Thak you all for your feedback.
I do alot with insurance with patients and it is ridiculous. MOst of the medicare pts can't afford the TNF's that they need for the disease so they try to get outside assistance. Most of them cost $2,000 per month and who can afford that? COBRA, as well as all insurances, are getting more ridiculous all the time.
It's really sad when someone who has spent the majority of thier life helping others and providing them medical care can't get adequate care themselves. I am terribly sorry for your troubles and hopefully it will get better soon.
I do alot with insurance with patients and it is ridiculous. MOst of the medicare pts can't afford the TNF's that they need for the disease so they try to get outside assistance. Most of them cost $2,000 per month and who can afford that? COBRA, as well as all insurances, are getting more ridiculous all the time.It's really sad when someone who has spent the majority of thier life helping others and providing them medical care can't get adequate care themselves. I am terribly sorry for your troubles and hopefully it will get better soon.

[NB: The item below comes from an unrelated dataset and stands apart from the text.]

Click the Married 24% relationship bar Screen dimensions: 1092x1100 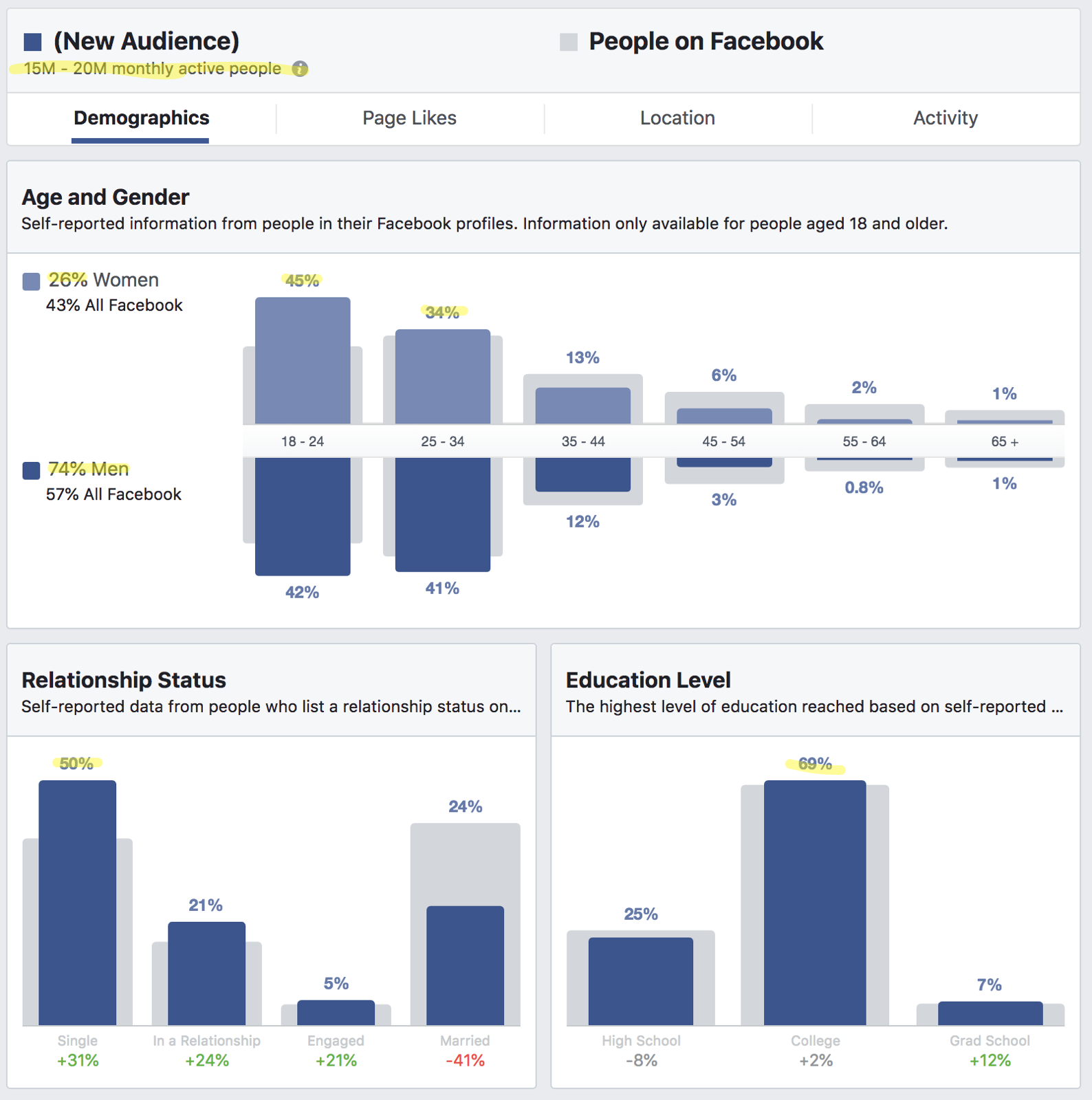click(465, 966)
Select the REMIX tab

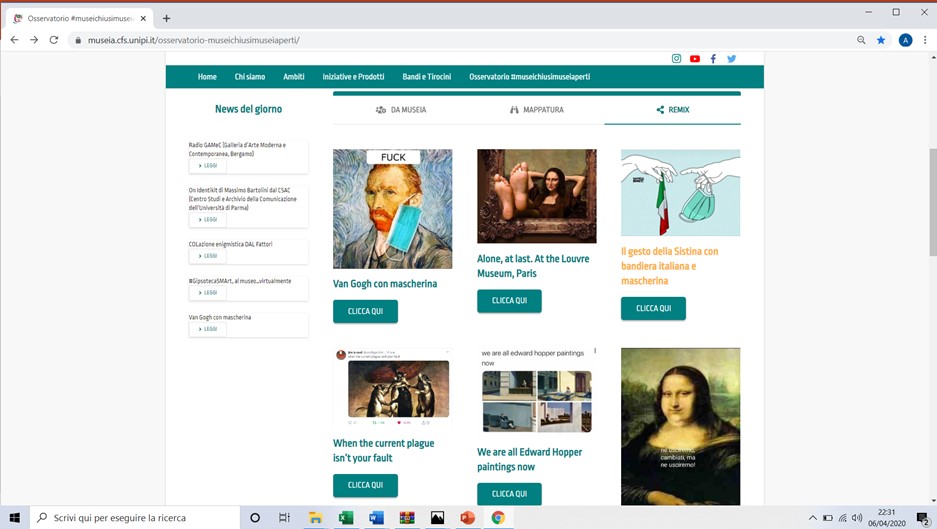[x=673, y=110]
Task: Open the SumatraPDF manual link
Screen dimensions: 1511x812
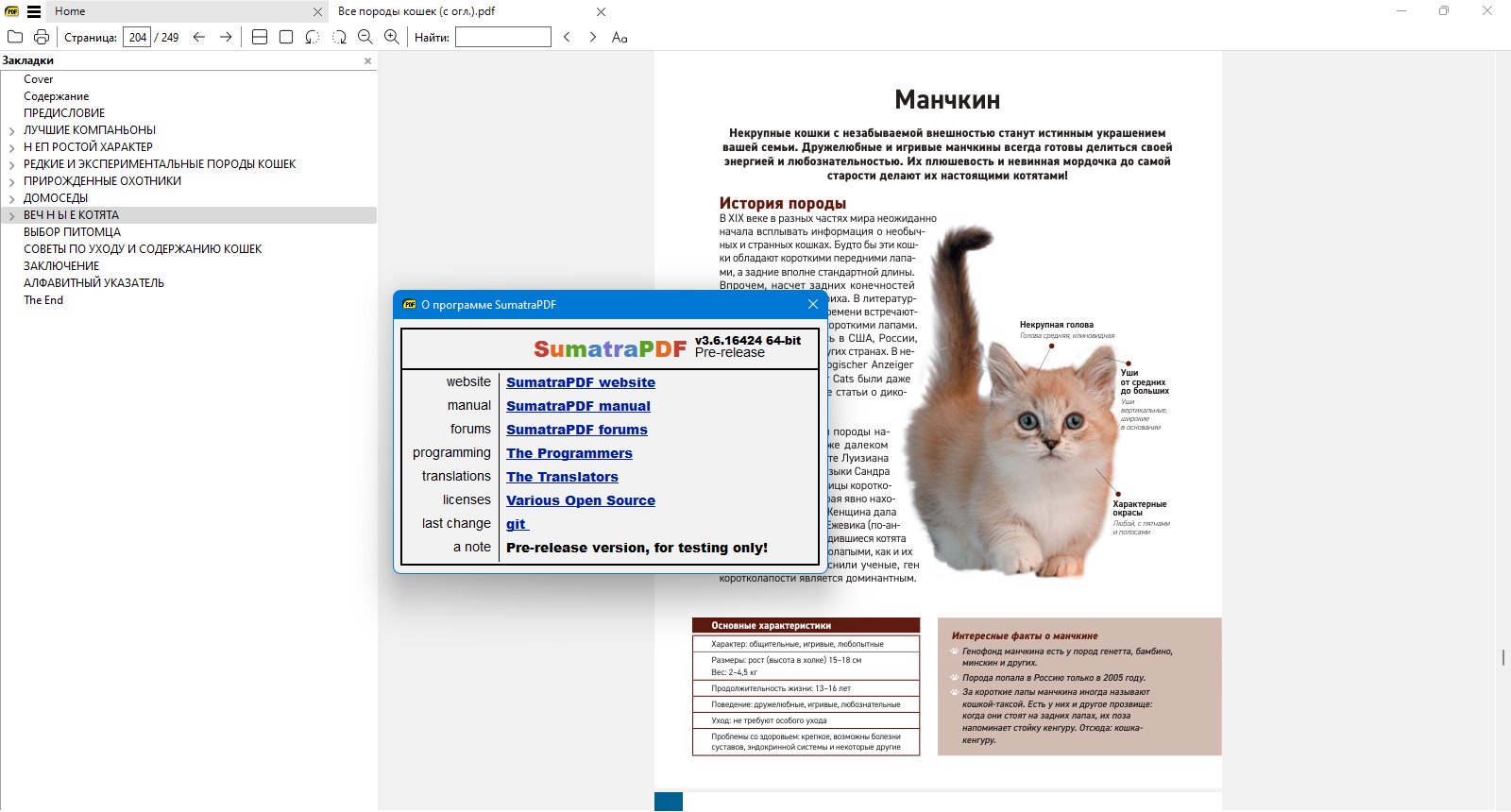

It really helps knowing at least one person knows how I feel. Thanks. If you hear of a gringo nurse robbing a bank in El Paso to get healthcare, you heard it here first.
FlyingScot, RN
2,016 Posts
My dad has dermatomyositis. They first thought he had Lyme disease so it took awhile for them to figure it out. It was a very rough course for about 6 months. Thankfully he is in remission and on a very low dose of steroids and Methotrexate. Biggest change for him was he had to sell his sailboat since sun exposure is an absolutely no-no. I absolutely won't give you medical advice but PM me if you have specific questions about living with this disease.
Judith401
1 Post
I was diagnosed with dermatomyositis since the age of 12. I am now 25 and living with this disease has definitely been a challenge. Some days are better than ofthers. I responded well to prednisone and have been on and off for 13 years. In addition to steroids, I also took Imuran, MTX and plaquenil. As if having dermatolyositis wasnt hard enough, you still have to seek treatment for the side effects associated with the meds that have been prescribed, especially steroids. For me, the disease would go into remission but flare up during stressful times so it is important to avoid stress. I also found that getting enough sleep, stretching, walking and sunscreen also helped. It is also important to have a good support system for days when you just don't have the strength to go on. The healthcare thing definitely sucks. I had health insurance through my work but had to cut back to part time. My health insurance was cancelled and when I sought out treatment for the months I was uninsured, I felt like there really was not a place for me to go. I just didn't feel welcome seeking treatment as an uninsured patient. I now get health insurance through my school. Polymyositis may fall under the umbrella of muscular dystrophy diseases. MDA is a great organization and they can help with medical needs too. Good luck to you and let me know if you have any questions!
NeoPediRN
945 Posts
I had a patient with this who received IV methotrexate weekly and PO methotrexate daily. This pt went into remission and recently started walking.